Only lines with the string "click" are wanted. Pull them out of the data.

Data section Block Start

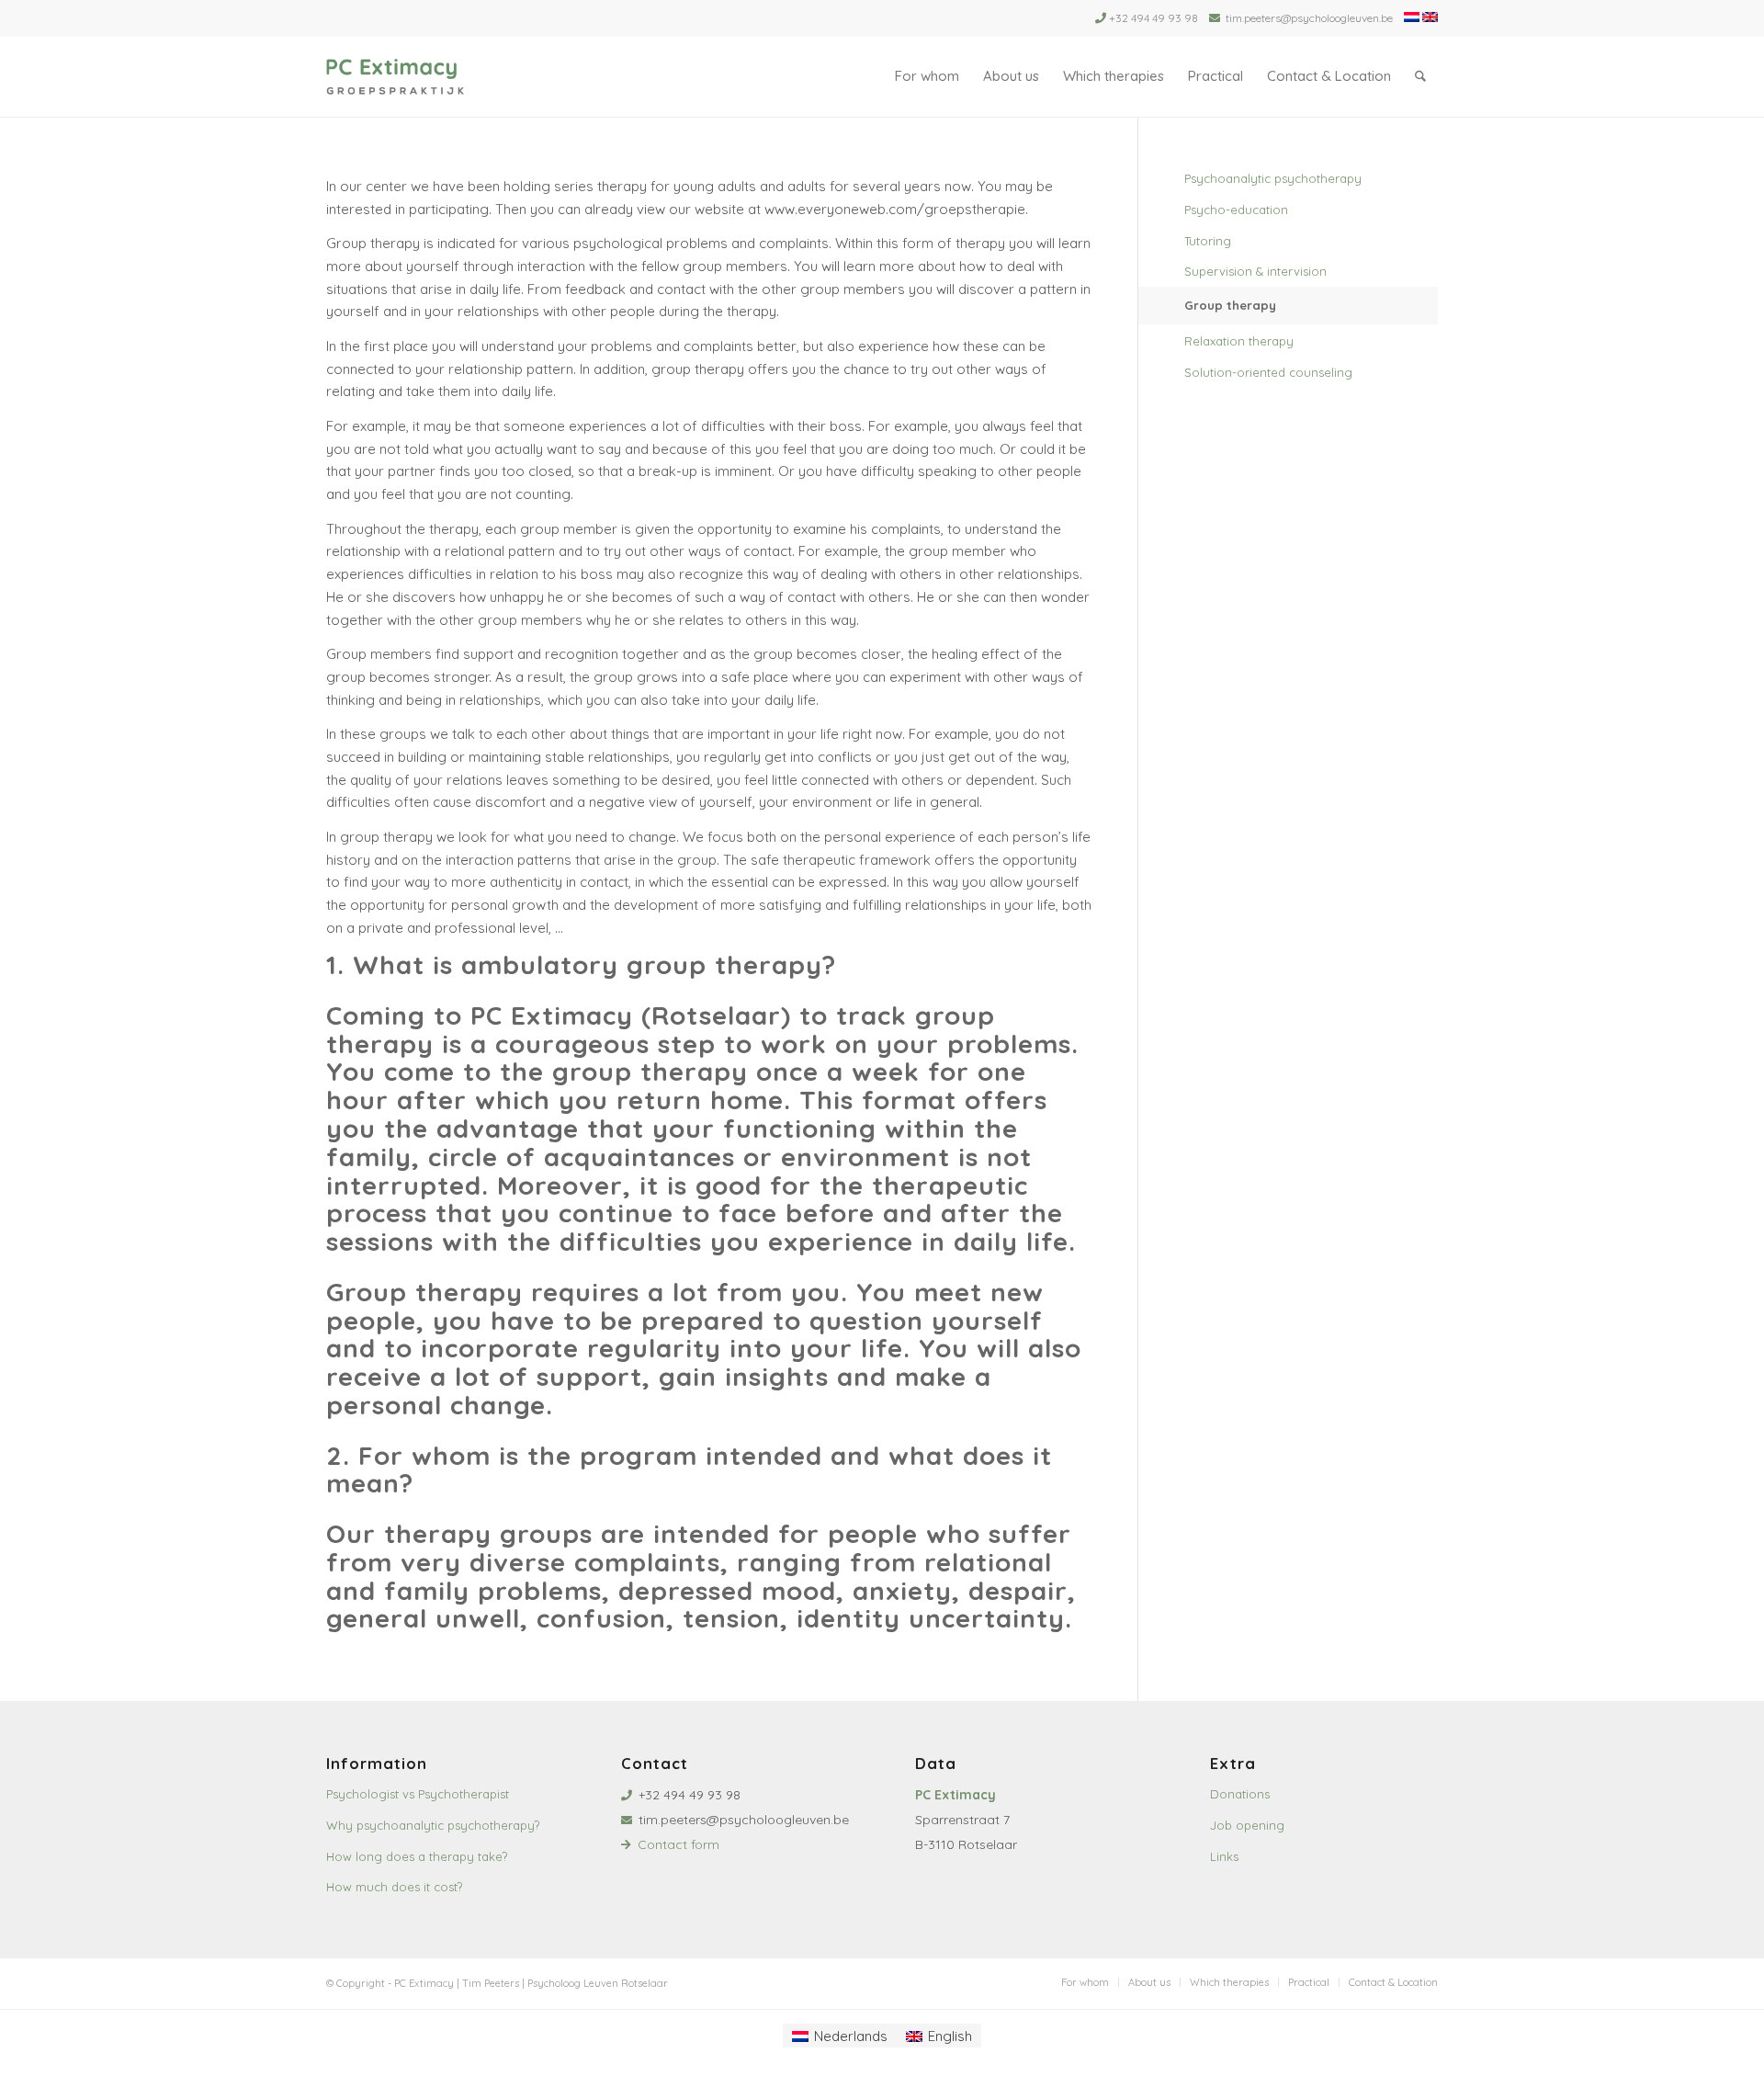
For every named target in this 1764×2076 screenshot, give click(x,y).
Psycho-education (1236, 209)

Data section Block End
Data section Block Start

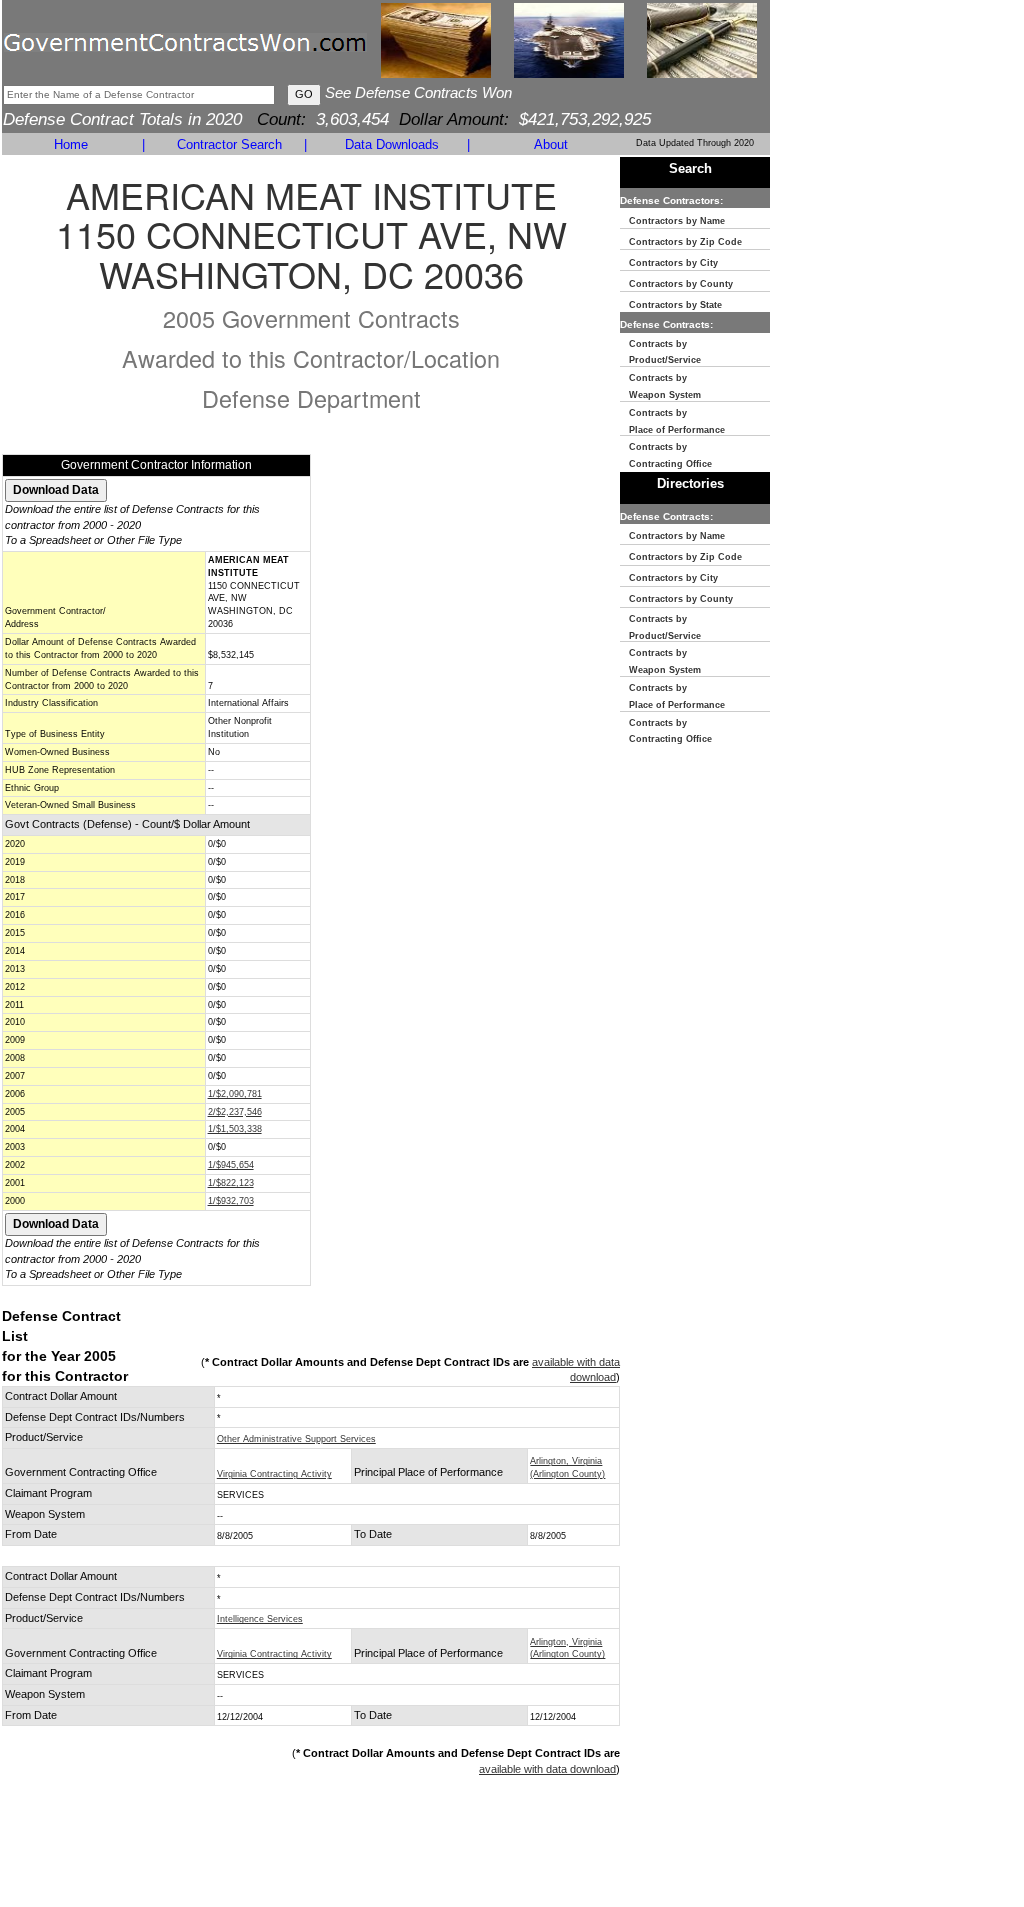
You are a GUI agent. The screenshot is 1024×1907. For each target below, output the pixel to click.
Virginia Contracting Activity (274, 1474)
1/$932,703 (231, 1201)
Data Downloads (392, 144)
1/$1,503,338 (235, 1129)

Data section Block End

Your solution:
For every named target in this 1764×2076 screenshot, give click(x,y).
You are a GUI agent. The screenshot is 1024×1907. For each target below, output the pixel to click.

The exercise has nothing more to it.